Some people are afraid to listen for God’s call, for fear of what they might hear.  I can understand that.  God might have a big challenge for you.  But it will be your challenge, right for you, and you will be the richer for answering it.  I fear not listening, and missing out on the gift of being in tune with God, not doing that thing that I am needed for, that will heal me, or that I will love.  Imagine what we all would have missed if Mary Oliver hadn’t listened to her call. 

 Maybe you have been called to something big and life changing.
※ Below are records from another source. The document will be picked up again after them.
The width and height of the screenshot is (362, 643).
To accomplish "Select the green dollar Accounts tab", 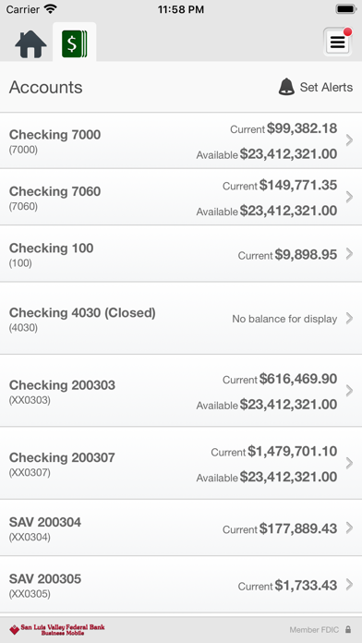I will coord(75,43).
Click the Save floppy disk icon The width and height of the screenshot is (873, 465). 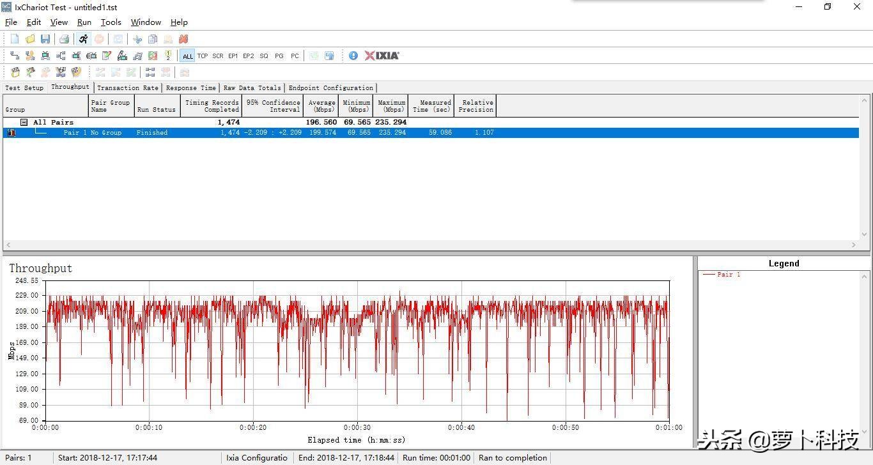pos(45,39)
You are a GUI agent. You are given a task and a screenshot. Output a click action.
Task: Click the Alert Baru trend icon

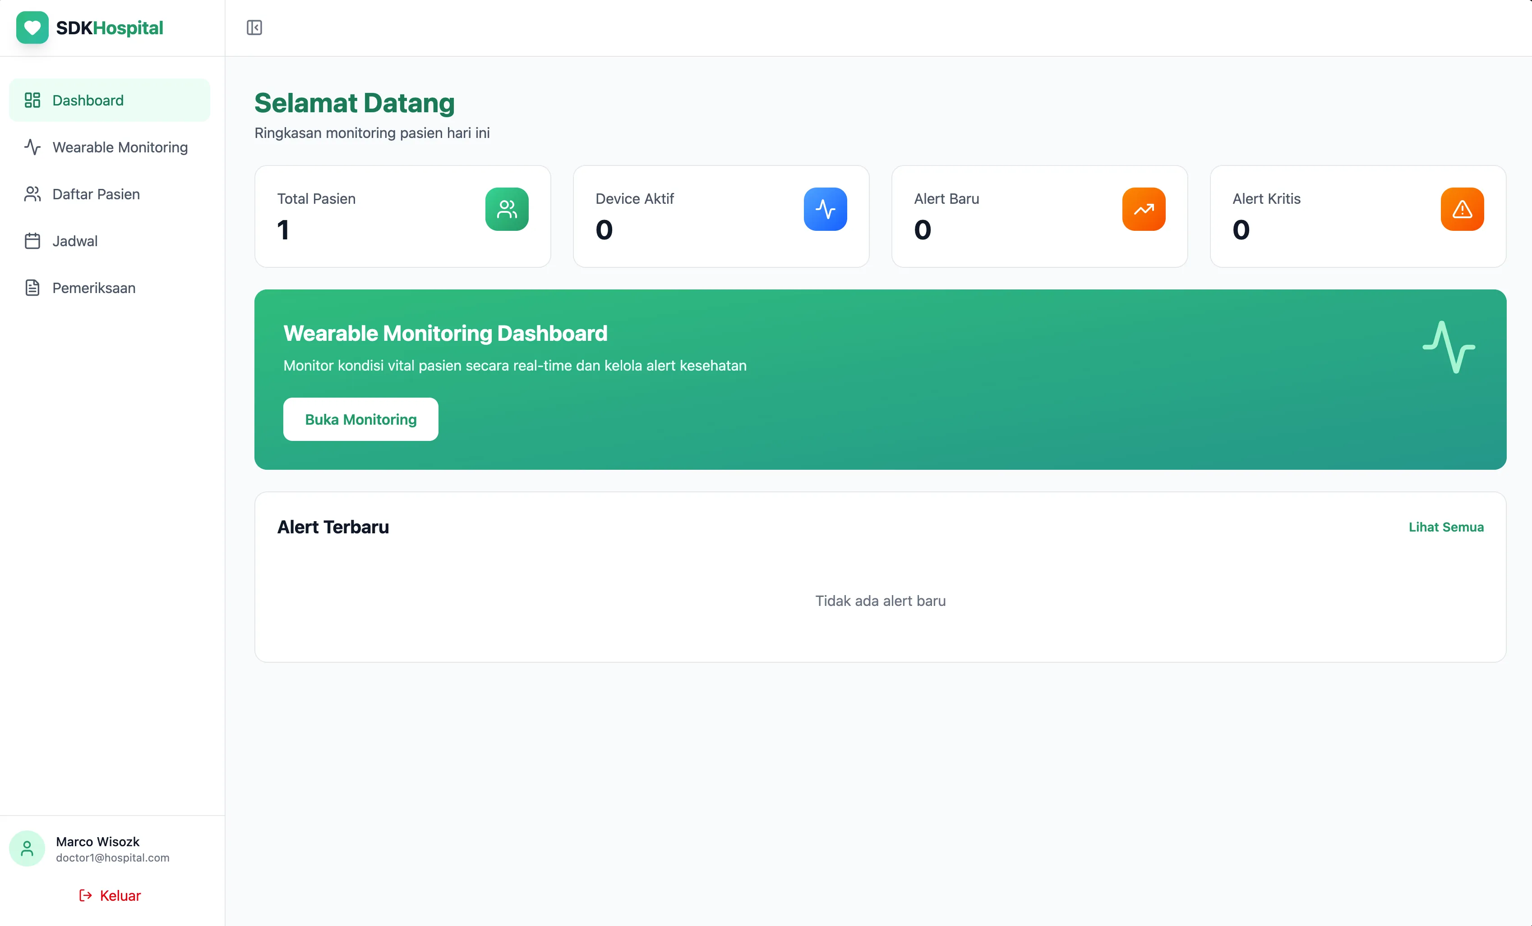tap(1143, 209)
Mary Oliver’s poem, “The Journey” talks of such a call.

One day you finally knew
what you had to do, and began,
though the voices around you
kept shouting
their bad advice—
though the whole house
began to tremble
and you felt the old tug
at your ankles.
"Mend my life!"
each voice cried.
But you didn't stop.
You knew what you had to do,
though the wind pried
with its stiff fingers
at the very foundations,
though their melancholy
was terrible.
It was already late
enough, and a wild night,
and the road full of fallen
branches and stones.
But little by little,
as you left their voices behind,
the stars began to burn
through the sheets of clouds,
and there was a new voice
which you slowly
recognized as your own,
that kept you company
as you strode deeper and deeper
into the world,
determined to do
the only thing you could do—
determined to save
the only life you could save. 

Or it could be a small thing you are called to do.  A thing that doesn’t seem important at all, except you are called to do it. And we don’t always know what is important and what is not.  A member of my retreat group in Virginia, named Chantal, lost her beloved riverside home in Ottawa to a flood in 2016.  She didn’t know if she would be allowed to salvage it.  Another member sent a little email of encouragement to her, complete with pictures of beautiful homes on stilts.  Chantal read that little email every day for months as she waited and waited and finally got permission to repair her home.  Maybe we don’t always know what is important and what is not.

Don’t let perfectionism get in the way of your call.  So many gifts from God go unused because the recipient of the gift is waiting to be good enough, waiting for perfection.  We learn to do better by practicing that thing we are called to learn and do.  Leave perfection to God.  

Maybe you are called to a morning ritual that feeds your spirit each morning in some way, so that the Holy Spirit will have room to land on you later in the day.  I feed my spirit by visiting my garden, and I also enjoy reading the UCC daily devotional.  Mary Oliver has some ideas about this too, in her poem, Why I Wake Early.

Hello, sun in my face.
Hello, you who made the morning
and spread it over the fields
and into the faces of the tulips
and the nodding morning glories,
and into the windows of, even, the
miserable and the crotchety –
best preacher that ever was,
dear star, that just happens
to be where you are in the universe
to keep us from ever-darkness,
to ease us with warm touching,
to hold us in the great hands of light –
good morning, good morning, good morning.
Watch, now, how I start the day
in happiness, in kindness. 

We are all called to remember that everything and everyone is sacred, and to voice our gratitude, each in our own way.  When we can’t find the words, we can borrow from people like Mary Oliver.  

You might be thinking: God’s call on my life!  Oh no, one more thing to add to my to-do list!  I am convinced that God does not call us to be overwhelmed, or to fix everything.  God never asks us to do the impossible.  I pray over my to do list, and discover I can let something go.  I should pray before I get my next bright idea, and spread myself too thin.  In between our ideas of saving the world and our despair at doing anything of value, God has something large or small and just right for each of us to create, to enjoy, to learn, to give, and then leave the results to God.  

You might be thinking, who am I, to have a calling?  A child of God, that’s who you are.  You are a follower of Jesus.  You are a seeker of justice and compassion.  You are a little slice of the infinite, given breath, and a span of years, and imagination, and the power of the Holy Spirit.  I can’t wait to see how you answer God’s call in your life. Amen.